* EXTRAIT DU DOCUMENT

L’agence de notation Fitch met la France sur le gril

Fitch accorde actuellement un «AA-» à la France, soit l'équivalent d'un 17/20. (Photo: 123RF)

L’agence de notation Fitch dévoile vendredi soir son diagnostic de l’économie française qui pourrait déboucher sur un statu quo ou une rétrogradation de sa note, au lendemain de la présentation d’un projet de budget 2025 qui prévoit un effort de 60 milliards d’euros pour contenir l’envolée du déficit.

L’agence de notation américaine peut aussi ajouter une «perspective négative» à sa note sans la modifier, synonyme de risque de rétrogradation future.

Fitch accorde actuellement un «AA-» à la France, soit l’équivalent d’un 17/20 (c’est-à-dire un 17 sur une échelle de 20 niveaux de notation).

* DONNÉES ENREGISTRÉES
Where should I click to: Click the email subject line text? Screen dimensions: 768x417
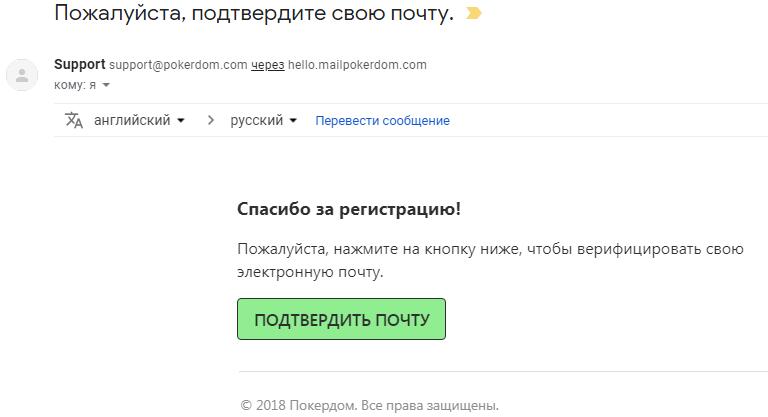point(253,14)
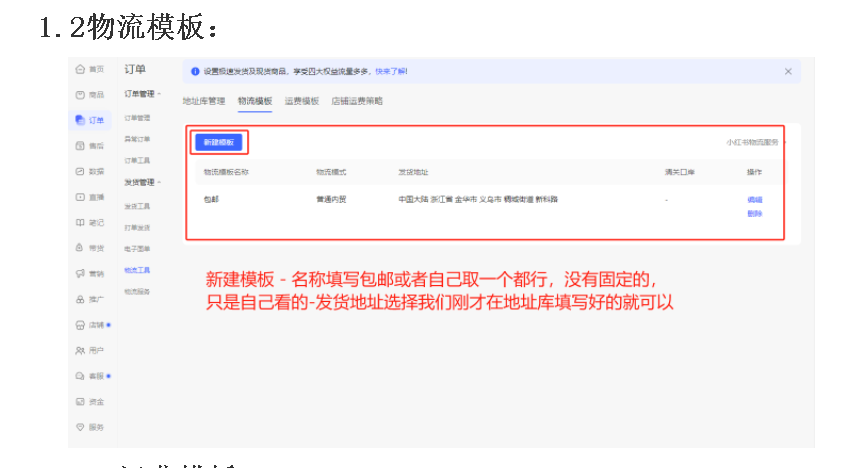
Task: Click 编辑 link for 包邮 template
Action: pyautogui.click(x=754, y=200)
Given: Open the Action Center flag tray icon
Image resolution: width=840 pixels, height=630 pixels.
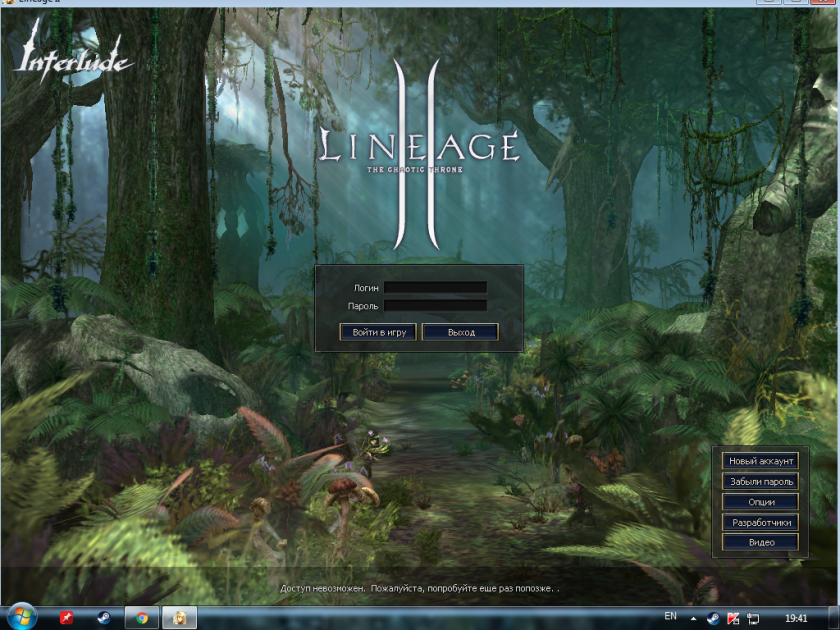Looking at the screenshot, I should (x=733, y=619).
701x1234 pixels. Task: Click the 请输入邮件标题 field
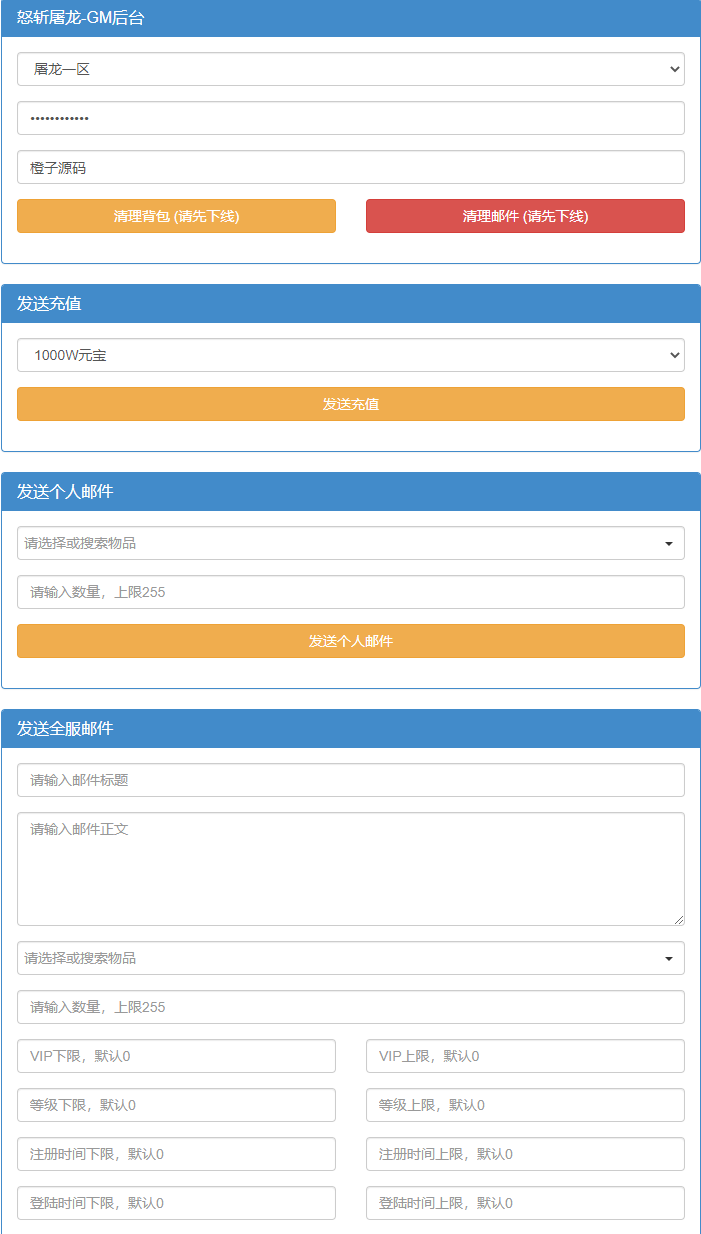point(350,780)
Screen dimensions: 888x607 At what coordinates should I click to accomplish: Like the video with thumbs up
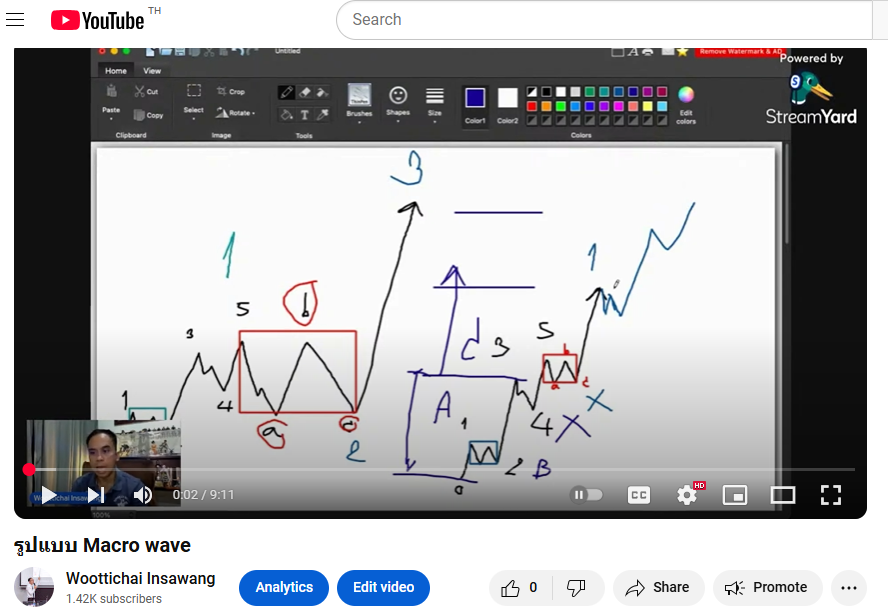[x=519, y=588]
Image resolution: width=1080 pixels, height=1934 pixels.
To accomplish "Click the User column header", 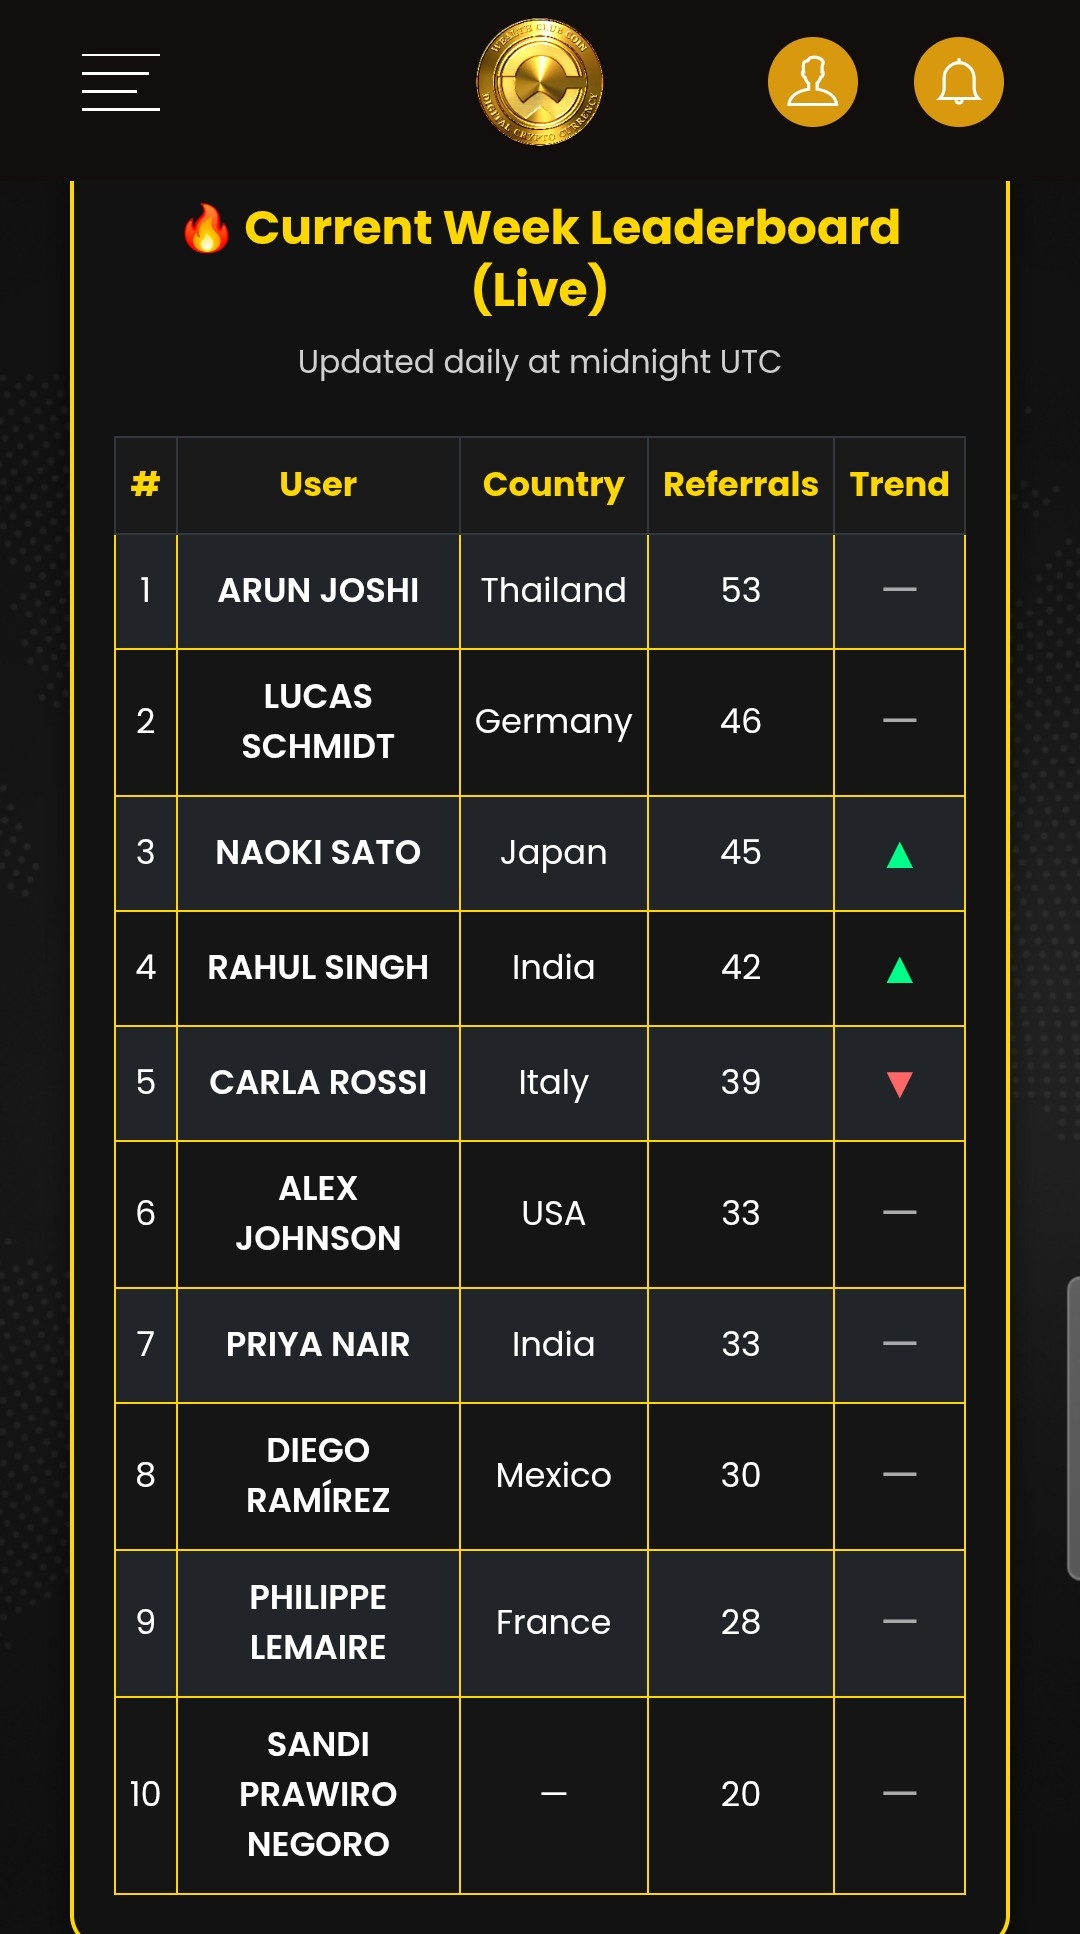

* CONSIGNE
Pour chaque affirmation ci-dessous, répondez oui ou non selon qu'elle concorde ou non avec l'extrait sur l'agence Fitch, et citez mot pour mot les termes du texte qui le montrent.
(a) Fitch attribue actuellement la note «AA-» à la France.
(b) Le projet de budget 2025 prévoit un effort de 80 milliards d'euros.
(c) L'ajout d'une «perspective négative» entraîne obligatoirement une modification de la note.

* RÉSULTAT
(a) Oui : «Fitch accorde actuellement un «AA-» à la France».
(b) Non : «prévoit un effort de 60 milliards d’euros».
(c) Non : «peut aussi ajouter une «perspective négative» à sa note sans la modifier».